**REQUIREMENT:** Copy the lines below word for word, from the line containing "The width and height of the screenshot is (687, 430)." through the final line, including both.

**ROWS:**
───
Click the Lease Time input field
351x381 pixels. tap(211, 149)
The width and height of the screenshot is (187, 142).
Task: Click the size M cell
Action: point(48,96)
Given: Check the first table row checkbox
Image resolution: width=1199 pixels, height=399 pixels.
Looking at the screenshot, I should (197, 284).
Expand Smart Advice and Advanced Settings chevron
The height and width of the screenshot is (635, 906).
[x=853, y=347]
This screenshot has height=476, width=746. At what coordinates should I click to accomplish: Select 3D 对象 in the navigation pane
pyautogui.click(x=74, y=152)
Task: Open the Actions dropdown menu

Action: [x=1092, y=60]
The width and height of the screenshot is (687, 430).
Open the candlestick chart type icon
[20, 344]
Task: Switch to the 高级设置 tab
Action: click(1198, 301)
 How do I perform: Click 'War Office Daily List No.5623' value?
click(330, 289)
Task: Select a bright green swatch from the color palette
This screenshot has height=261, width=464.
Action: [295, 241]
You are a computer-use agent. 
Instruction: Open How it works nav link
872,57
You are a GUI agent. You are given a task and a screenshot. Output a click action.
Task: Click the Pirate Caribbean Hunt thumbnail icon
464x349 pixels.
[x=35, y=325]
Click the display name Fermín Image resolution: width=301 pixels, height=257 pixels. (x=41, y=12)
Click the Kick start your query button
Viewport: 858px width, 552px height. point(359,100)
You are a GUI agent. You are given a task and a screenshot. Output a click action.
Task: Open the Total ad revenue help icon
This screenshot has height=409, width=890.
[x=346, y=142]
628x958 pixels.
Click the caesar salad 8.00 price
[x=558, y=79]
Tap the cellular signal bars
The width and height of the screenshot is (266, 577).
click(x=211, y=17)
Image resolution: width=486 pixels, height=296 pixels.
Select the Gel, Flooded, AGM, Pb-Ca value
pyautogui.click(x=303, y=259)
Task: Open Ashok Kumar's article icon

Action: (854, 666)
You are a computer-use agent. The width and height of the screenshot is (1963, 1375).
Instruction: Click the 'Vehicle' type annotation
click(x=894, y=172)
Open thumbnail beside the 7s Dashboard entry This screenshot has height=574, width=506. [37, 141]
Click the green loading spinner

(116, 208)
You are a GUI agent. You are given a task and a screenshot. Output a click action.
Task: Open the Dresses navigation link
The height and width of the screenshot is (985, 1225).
───
**RESULT:**
The width and height of the screenshot is (687, 430).
Open the candlestick chart type icon
[20, 344]
Task: Switch to the 高级设置 tab
Action: click(1198, 301)
 How do I perform: Click 'War Office Daily List No.5623' value?
click(330, 289)
Task: Select a bright green swatch from the color palette
This screenshot has height=261, width=464.
Action: [295, 241]
You are a computer-use agent. 
Instruction: Open How it works nav link
872,57
You are a GUI agent. You are given a task and a screenshot. Output a click action.
Task: Click the Pirate Caribbean Hunt thumbnail icon
464x349 pixels.
[x=35, y=325]
Click the display name Fermín Image resolution: width=301 pixels, height=257 pixels. (x=41, y=12)
Click the Kick start your query button
Viewport: 858px width, 552px height. point(359,100)
You are a GUI agent. You are given a task and a screenshot. Output a click action.
Task: Open the Total ad revenue help icon
This screenshot has height=409, width=890.
[x=346, y=142]
628x958 pixels.
Click the caesar salad 8.00 price
[x=558, y=79]
Tap the cellular signal bars
The width and height of the screenshot is (266, 577).
click(x=211, y=17)
Image resolution: width=486 pixels, height=296 pixels.
Select the Gel, Flooded, AGM, Pb-Ca value
pyautogui.click(x=303, y=259)
Task: Open Ashok Kumar's article icon

Action: (854, 666)
You are a computer-use agent. The width and height of the screenshot is (1963, 1375).
Instruction: Click the 'Vehicle' type annotation
click(x=894, y=172)
Open thumbnail beside the 7s Dashboard entry This screenshot has height=574, width=506. [37, 141]
Click the green loading spinner

(116, 208)
You are a GUI agent. You are given a task and a screenshot. Output a click action.
Task: Open the Dresses navigation link
The height and width of the screenshot is (985, 1225).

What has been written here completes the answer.